So I’ve been wondering how to make this post, I don’t want this to be a depressing post though I’m feeling quiet defeated
I moved down to NSW for a fresh start at a better life. And while it has been great down here as the stress hasn’t been that bad, it’s now come to the point where we no have to go back.
We have been applying left right and centre for our own home through realestates ever through housing. The the realestates keep rejecting us and to top it off housing lost pur application. As much as I love being here, we have to go back.
I feel like I have failed my family as I wasn’t able to provide them with the so called better life.
I feel like I have failed myself as I have called it quits.
Maybe with me feeling so defeated etc life may lessen up how much it wants to screw me up the butt with the head of a pineapple. Things have to get better right?
Nothing beats having your child come home filthy from childcare. As you know they have had a good day. I spoke with the educator as she said that Lucy and another child made dirty angles all day. In saying that it’s going to be a bitch gett8ng the clothes clean.

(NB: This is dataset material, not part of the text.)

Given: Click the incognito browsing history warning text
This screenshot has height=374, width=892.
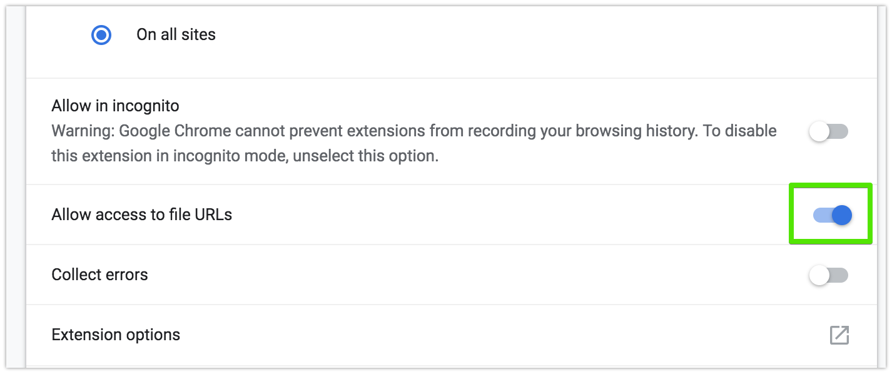Looking at the screenshot, I should point(414,143).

Though a day filled with learning and playing trumps the washing.
Sadly you would think little miss Lucy would learn… but nope this is the third time she has been sent out side on the grass for a time out in an hour and half….. so far this morning she has let the cat out, let Athena out side, hit her brother and grined and stuck her tongue out at me… surly I know she is acting out, though the reasons as to why baffle me…..
I’m honestly at a loss as to what to d9… she just doesn’t listen… so now I have to hope she doesn’t wake the neighborhood up with all her nonsense screaming or her screaming out i want, I want, I want….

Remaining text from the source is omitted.